At each step on your career ladder, you are on a learning curve. Ideas, knowledge and opinions evolve constantly. Unfortunately, some people either do not believe change is occurring, can't cope with adapting or think their point of view is always correct. Then there are those who jump on every fad whether change is necessary or not. Neither extreme is conducive to good management. But how can you tell what changes are beneficial?

The first rule: know thine own operation. Define your operation's purpose, its goals and the strategies for achieving those goals.

Evaluate your resources, including financial, political, personnel, equipment, etc. What kind of services do your customers want and what will they support? If you provide services they don't know they need, how can you convince your customers to want them? Knowing these answers will provide a foundation for future plans.

You also can find out what others are doing by calling people in nearby communities that have similar operations. Find out what new technologies are available by reading solid waste publications and joining industry networking groups. Universities and government agencies also may have informa- tion pertinent to your field. And industry suppliers will explain their latest equipment and technology.

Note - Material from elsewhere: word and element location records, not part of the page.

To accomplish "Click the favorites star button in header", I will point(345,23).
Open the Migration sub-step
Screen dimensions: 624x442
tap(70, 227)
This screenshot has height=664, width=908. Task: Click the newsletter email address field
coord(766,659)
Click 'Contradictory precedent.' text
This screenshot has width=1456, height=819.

Your comprehensive plan should include strategies to provide better service. It also should provide fiscally workable, cost-effective proposals so that everyone feels they are getting more and better service than before.

Once you have your base of knowledge and a strategic plan for change, you must bring your ideas to those you want to educate and influence. But first ensure that your employees see you as competent by showing that you appreciate what's important to them. Once you know their goals, personalities and perspectives at least well enough to couch proposals in language that won't alienate them, you can apprise them of your vision to make their jobs easier.

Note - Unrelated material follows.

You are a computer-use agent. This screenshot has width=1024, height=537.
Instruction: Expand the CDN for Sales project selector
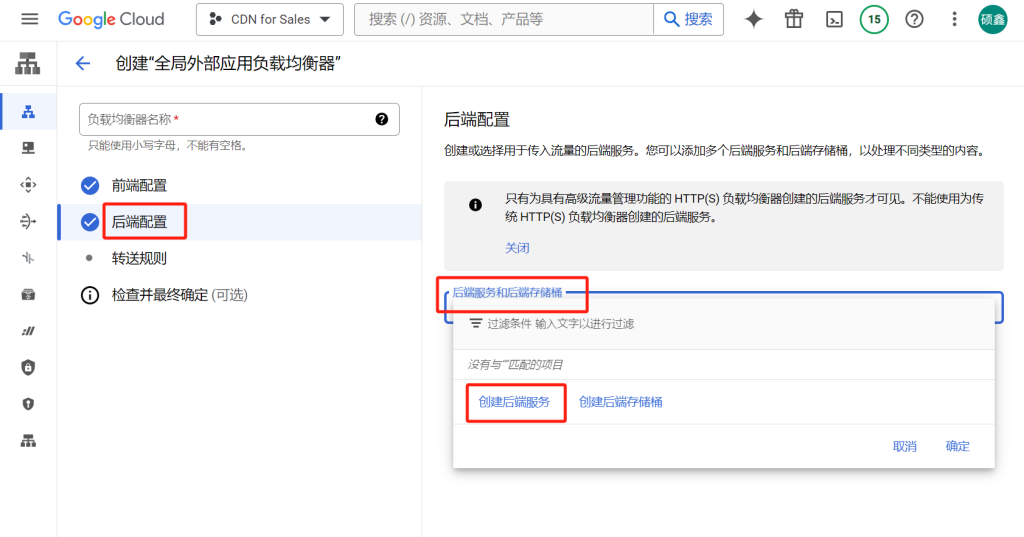(270, 19)
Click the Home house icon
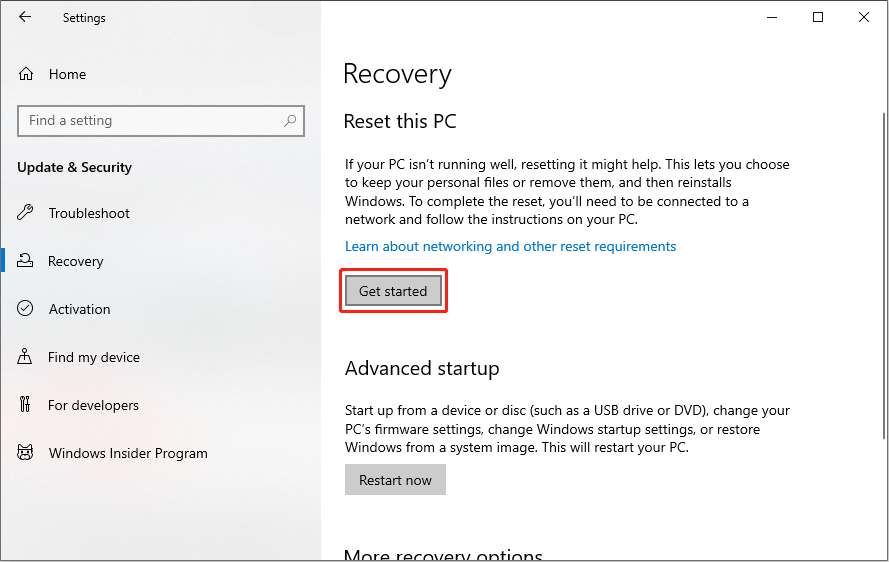Image resolution: width=889 pixels, height=562 pixels. click(26, 74)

Show your plan to your bosses. Doing more with your resources, making clear, logical budget proposals and arguments backed by facts and pro/con perspectives can prove to them you are a knowledgeable manager.

Once your plan is in place, you can begin to change effectively by being aware of what others are doing, especially those who propose they can do things better, cheaper and with less hassle. Competition from privatization, a larger company or a more innovative competitor always is lurking in the shadows.

As a protection against complacency, you should make yourself aware of new technology, what is happening in your industry and how others are coping in similar environments.

Remember, you're not just a machine that should be content to always stay the same. You got your job because someone believes you have the intelligence, drive and caring to change when it's beneficial.